Le point de vue qui consiste à opposer purement et simplement l’une à l’autre la contemplation et l’action est le plus extérieur et le plus superficiel de tous. L’opposition existe bien dans les apparences, mais elle ne peut être absolument irréductible ; d’ailleurs, on pourrait en dire autant pour tous les contraires, qui cessent d’être tels dès qu’on s’élève au-dessus d’un certain niveau, celui où leur opposition a toute sa réalité. Qui dit opposition ou contraste dit, par là même, désharmonie ou déséquilibre, c’est-à-dire quelque chose qui ne peut exister que sous un point de vue particulier et limité ; dans l’ensemble des choses, l’équilibre est fait de la somme de tous les déséquilibres, et tous les désordres partiels concourent bon gré mal gré à l’ordre total.

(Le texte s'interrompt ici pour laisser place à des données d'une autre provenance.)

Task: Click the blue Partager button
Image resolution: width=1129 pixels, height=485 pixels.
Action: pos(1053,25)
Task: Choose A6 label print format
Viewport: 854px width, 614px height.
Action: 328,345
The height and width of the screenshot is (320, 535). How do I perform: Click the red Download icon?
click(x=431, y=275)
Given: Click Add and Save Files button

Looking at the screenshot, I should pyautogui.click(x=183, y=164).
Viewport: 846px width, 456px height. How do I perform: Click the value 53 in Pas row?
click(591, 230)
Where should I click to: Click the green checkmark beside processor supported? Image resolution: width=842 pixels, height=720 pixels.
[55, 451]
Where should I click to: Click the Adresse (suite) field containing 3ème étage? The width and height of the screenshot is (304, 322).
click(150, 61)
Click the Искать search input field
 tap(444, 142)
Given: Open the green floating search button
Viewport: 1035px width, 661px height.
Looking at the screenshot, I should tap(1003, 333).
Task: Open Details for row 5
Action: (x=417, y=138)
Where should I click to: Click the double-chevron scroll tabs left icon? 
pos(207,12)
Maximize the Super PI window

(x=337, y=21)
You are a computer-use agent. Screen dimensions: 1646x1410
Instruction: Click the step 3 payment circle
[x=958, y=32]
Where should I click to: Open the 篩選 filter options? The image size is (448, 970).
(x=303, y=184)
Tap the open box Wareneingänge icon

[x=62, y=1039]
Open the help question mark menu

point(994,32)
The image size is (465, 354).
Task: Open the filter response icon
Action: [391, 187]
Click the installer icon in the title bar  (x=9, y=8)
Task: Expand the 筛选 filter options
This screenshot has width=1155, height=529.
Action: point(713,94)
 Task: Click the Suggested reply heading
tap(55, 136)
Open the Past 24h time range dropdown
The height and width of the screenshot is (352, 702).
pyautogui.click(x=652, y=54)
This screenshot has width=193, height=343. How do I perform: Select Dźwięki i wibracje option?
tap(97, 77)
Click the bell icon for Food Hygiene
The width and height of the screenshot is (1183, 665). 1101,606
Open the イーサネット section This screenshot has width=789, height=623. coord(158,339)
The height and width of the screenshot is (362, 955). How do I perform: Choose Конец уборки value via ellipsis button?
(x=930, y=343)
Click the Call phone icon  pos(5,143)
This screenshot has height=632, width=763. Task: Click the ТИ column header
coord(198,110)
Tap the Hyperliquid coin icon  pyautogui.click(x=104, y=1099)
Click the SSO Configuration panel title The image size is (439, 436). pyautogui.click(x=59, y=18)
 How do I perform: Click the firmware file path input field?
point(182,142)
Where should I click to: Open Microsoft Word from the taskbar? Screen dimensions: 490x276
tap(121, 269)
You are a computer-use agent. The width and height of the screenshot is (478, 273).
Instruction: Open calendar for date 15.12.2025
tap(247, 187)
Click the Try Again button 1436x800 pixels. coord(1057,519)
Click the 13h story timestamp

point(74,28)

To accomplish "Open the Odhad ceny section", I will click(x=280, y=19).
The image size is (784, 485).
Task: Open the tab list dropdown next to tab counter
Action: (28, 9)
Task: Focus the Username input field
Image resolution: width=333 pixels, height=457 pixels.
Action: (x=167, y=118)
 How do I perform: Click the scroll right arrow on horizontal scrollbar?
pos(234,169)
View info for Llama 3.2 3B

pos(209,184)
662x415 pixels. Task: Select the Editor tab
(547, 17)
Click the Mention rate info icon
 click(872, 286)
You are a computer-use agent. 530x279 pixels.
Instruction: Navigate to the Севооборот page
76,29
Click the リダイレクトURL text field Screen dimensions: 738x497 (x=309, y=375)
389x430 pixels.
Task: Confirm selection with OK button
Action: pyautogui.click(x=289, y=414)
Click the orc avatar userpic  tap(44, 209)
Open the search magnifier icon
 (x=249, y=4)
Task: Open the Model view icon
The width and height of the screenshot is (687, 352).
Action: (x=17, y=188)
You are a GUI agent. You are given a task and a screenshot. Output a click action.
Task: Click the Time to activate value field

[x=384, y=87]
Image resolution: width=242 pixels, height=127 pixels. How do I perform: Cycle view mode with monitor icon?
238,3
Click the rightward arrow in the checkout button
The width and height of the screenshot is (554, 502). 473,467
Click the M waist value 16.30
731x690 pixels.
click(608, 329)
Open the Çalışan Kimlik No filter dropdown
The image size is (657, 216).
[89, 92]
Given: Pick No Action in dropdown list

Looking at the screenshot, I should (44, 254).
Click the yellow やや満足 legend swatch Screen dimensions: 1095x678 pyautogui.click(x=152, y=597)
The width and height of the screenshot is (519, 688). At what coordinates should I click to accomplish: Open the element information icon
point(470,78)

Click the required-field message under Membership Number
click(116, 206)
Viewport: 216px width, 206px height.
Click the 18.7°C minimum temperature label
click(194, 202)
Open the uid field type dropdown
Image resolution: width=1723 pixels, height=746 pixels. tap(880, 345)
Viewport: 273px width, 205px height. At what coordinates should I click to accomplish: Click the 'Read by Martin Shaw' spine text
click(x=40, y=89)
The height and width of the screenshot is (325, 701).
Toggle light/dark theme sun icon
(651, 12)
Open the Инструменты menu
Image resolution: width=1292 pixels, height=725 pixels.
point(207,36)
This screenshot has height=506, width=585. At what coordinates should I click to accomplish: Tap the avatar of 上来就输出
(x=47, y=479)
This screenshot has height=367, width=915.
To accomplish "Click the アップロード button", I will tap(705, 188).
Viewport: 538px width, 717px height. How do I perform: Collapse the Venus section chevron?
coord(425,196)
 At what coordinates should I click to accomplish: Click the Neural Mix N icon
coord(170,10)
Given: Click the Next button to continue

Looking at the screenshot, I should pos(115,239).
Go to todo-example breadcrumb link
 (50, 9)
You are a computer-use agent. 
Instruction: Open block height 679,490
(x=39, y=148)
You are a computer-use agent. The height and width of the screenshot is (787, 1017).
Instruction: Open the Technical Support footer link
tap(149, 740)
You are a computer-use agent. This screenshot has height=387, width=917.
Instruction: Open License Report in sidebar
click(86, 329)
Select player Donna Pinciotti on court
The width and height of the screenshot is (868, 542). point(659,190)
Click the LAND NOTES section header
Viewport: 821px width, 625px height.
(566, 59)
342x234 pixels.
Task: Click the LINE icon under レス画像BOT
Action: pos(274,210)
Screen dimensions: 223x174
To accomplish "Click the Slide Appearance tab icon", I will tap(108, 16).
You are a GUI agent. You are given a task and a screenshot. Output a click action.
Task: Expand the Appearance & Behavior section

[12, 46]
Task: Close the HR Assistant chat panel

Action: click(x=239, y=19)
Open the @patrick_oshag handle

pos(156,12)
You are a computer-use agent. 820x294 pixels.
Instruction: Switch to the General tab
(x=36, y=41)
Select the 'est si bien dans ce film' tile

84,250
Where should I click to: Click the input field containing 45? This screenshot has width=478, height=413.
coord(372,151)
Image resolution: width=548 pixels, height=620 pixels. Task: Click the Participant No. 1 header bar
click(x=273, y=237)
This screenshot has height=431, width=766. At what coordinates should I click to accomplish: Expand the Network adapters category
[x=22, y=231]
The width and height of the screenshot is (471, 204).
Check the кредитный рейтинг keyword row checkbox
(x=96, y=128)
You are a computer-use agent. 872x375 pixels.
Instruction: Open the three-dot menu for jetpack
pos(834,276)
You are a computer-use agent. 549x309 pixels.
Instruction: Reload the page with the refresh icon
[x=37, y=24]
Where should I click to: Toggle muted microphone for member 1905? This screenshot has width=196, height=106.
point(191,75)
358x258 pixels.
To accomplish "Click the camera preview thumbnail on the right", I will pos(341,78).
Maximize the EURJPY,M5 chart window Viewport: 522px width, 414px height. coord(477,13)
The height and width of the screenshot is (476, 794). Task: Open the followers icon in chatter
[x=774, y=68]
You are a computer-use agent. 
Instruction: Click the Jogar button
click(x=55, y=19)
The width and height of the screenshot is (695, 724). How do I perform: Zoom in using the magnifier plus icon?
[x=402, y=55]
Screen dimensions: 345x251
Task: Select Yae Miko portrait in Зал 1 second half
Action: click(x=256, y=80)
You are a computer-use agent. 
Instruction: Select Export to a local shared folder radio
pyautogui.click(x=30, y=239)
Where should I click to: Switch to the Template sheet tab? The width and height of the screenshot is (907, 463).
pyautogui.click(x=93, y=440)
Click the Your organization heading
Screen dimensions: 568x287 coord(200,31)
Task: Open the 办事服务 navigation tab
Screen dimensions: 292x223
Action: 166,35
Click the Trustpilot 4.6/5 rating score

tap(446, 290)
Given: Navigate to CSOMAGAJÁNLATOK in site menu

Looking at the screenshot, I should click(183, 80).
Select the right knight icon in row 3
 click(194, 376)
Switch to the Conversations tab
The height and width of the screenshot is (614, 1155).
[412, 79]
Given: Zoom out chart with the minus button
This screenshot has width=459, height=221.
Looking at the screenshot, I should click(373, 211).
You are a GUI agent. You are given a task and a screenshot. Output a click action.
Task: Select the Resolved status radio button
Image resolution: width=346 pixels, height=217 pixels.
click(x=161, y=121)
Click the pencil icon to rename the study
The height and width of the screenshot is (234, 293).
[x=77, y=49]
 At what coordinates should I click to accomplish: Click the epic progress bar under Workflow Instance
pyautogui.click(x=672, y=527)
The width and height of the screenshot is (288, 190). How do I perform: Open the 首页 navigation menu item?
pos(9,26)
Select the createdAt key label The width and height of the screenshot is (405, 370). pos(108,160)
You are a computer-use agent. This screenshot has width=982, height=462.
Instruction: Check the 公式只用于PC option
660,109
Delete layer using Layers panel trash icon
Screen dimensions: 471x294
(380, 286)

En considérant la contemplation et l’action comme complémentaires, on se place à un point de vue déjà plus profond et plus vrai que le précédent, parce que l’opposition s’y trouve conciliée et résolue, ses deux termes s’équilibrant en quelque sorte l’un par l’autre. Il s’agirait alors de deux éléments également nécessaires qui se complètent et s’appuient mutuellement, et qui constituent la double activité, intérieure et extérieure, d’un seul et même être, que ce soit chaque homme pris en particulier ou l’humanité envisagée collectivement. Cette conception est assurément plus harmonieuse et plus satisfaisante que la première ; cependant, si l’on s’y tenait exclusivement, on serait tenté, en vertu de la corrélation ainsi établie, de placer sur le même plan la contemplation et l’action, de sorte qu’il n’y aurait qu’à s’efforcer de tenir autant que possible la balance égale entre elles, sans jamais poser la question d’une supériorité quelconque de l’une par rapport à l’autre. Or, en fait, cette question s’est toujours posée, et, en ce qui concerne l’antithèse de l’Orient et de l’Occident, nous pouvons dire qu’elle consiste précisément en ce que l’Orient maintient la supériorité de la contemplation, tandis que l’Occident, et spécialement l’Occident moderne, affirme au contraire la supériorité de l’action sur la contemplation. Ici, il ne s’agit plus de points de vue dont chacun peut avoir sa raison d’être et être accepté tout au moins comme l’expression d’une vérité relative ; un rapport de subordination étant irréversible, les deux conceptions en présence sont réellement contradictoires, donc exclusives l’une de l’autre, de sorte que forcément l’une est vraie et l’autre fausse. Il faut donc choisir et peut-être la nécessité de ce choix ne s’est-elle jamais imposée avec autant de force et d’urgence que dans les circonstances actuelles ; peut-être même s’imposera-t-elle encore davantage dans un prochain avenir.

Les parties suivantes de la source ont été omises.